— EXERCISE DETAILS —
Whatever the data contains, copy all of it exactly.

— DATA RECORDS —
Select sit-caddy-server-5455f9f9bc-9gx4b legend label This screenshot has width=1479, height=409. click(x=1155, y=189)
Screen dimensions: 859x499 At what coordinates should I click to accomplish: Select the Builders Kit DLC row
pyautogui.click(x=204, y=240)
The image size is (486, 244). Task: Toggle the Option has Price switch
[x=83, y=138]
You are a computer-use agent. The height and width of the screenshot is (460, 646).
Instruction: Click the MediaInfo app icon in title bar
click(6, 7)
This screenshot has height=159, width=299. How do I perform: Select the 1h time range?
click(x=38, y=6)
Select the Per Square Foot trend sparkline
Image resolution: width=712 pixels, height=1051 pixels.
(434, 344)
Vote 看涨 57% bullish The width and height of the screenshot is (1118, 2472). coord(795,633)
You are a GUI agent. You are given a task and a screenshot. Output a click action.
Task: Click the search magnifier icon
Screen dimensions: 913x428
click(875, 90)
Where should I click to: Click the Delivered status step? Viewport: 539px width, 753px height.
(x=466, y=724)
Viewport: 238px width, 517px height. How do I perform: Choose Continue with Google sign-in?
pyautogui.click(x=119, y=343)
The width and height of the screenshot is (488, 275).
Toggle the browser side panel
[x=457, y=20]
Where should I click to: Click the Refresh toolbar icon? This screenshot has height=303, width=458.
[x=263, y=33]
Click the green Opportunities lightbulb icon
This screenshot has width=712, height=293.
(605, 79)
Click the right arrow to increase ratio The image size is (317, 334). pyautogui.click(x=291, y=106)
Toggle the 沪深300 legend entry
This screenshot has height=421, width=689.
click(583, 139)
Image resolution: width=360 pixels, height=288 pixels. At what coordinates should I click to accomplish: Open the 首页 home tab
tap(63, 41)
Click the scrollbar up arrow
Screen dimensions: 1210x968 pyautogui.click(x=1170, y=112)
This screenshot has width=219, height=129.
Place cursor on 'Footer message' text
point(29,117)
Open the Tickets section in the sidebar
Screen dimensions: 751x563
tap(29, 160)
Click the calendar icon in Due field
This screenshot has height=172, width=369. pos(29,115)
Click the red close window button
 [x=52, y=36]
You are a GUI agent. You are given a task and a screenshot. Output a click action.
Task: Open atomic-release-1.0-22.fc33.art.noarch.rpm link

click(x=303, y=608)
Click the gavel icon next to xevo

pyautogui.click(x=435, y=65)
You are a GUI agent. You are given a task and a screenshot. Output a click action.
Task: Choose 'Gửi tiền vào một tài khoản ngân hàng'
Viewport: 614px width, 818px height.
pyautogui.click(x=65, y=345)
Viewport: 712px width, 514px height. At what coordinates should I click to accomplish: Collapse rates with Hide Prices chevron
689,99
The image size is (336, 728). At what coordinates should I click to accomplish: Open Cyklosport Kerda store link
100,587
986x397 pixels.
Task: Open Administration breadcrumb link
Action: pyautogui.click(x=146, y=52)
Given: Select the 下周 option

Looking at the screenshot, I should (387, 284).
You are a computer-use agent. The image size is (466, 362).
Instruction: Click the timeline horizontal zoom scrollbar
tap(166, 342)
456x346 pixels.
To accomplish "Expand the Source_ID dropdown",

— PROBLEM SOLUTION —
Select sit-caddy-server-5455f9f9bc-9gx4b legend label This screenshot has width=1479, height=409. click(x=1155, y=189)
Screen dimensions: 859x499 At what coordinates should I click to accomplish: Select the Builders Kit DLC row
pyautogui.click(x=204, y=240)
The image size is (486, 244). Task: Toggle the Option has Price switch
[x=83, y=138]
You are a computer-use agent. The height and width of the screenshot is (460, 646).
Instruction: Click the MediaInfo app icon in title bar
click(6, 7)
This screenshot has height=159, width=299. How do I perform: Select the 1h time range?
click(x=38, y=6)
Select the Per Square Foot trend sparkline
Image resolution: width=712 pixels, height=1051 pixels.
(434, 344)
Vote 看涨 57% bullish The width and height of the screenshot is (1118, 2472). coord(795,633)
You are a GUI agent. You are given a task and a screenshot. Output a click action.
Task: Click the search magnifier icon
Screen dimensions: 913x428
click(875, 90)
Where should I click to: Click the Delivered status step? Viewport: 539px width, 753px height.
(x=466, y=724)
Viewport: 238px width, 517px height. How do I perform: Choose Continue with Google sign-in?
pyautogui.click(x=119, y=343)
The width and height of the screenshot is (488, 275).
Toggle the browser side panel
[x=457, y=20]
Where should I click to: Click the Refresh toolbar icon? This screenshot has height=303, width=458.
[x=263, y=33]
Click the green Opportunities lightbulb icon
This screenshot has width=712, height=293.
(605, 79)
Click the right arrow to increase ratio The image size is (317, 334). pyautogui.click(x=291, y=106)
Toggle the 沪深300 legend entry
This screenshot has height=421, width=689.
click(583, 139)
Image resolution: width=360 pixels, height=288 pixels. At what coordinates should I click to accomplish: Open the 首页 home tab
tap(63, 41)
Click the scrollbar up arrow
Screen dimensions: 1210x968 pyautogui.click(x=1170, y=112)
This screenshot has width=219, height=129.
Place cursor on 'Footer message' text
point(29,117)
Open the Tickets section in the sidebar
Screen dimensions: 751x563
tap(29, 160)
Click the calendar icon in Due field
This screenshot has height=172, width=369. pos(29,115)
Click the red close window button
 [x=52, y=36]
You are a GUI agent. You are given a task and a screenshot. Output a click action.
Task: Open atomic-release-1.0-22.fc33.art.noarch.rpm link

click(x=303, y=608)
Click the gavel icon next to xevo

pyautogui.click(x=435, y=65)
You are a GUI agent. You are given a task and a screenshot. Output a click action.
Task: Choose 'Gửi tiền vào một tài khoản ngân hàng'
Viewport: 614px width, 818px height.
pyautogui.click(x=65, y=345)
Viewport: 712px width, 514px height. At what coordinates should I click to accomplish: Collapse rates with Hide Prices chevron
689,99
The image size is (336, 728). At what coordinates should I click to accomplish: Open Cyklosport Kerda store link
100,587
986x397 pixels.
Task: Open Administration breadcrumb link
Action: pyautogui.click(x=146, y=52)
Given: Select the 下周 option

Looking at the screenshot, I should (387, 284).
You are a computer-use agent. The image size is (466, 362).
Instruction: Click the timeline horizontal zoom scrollbar
tap(166, 342)
456x346 pixels.
To accomplish "Expand the Source_ID dropdown",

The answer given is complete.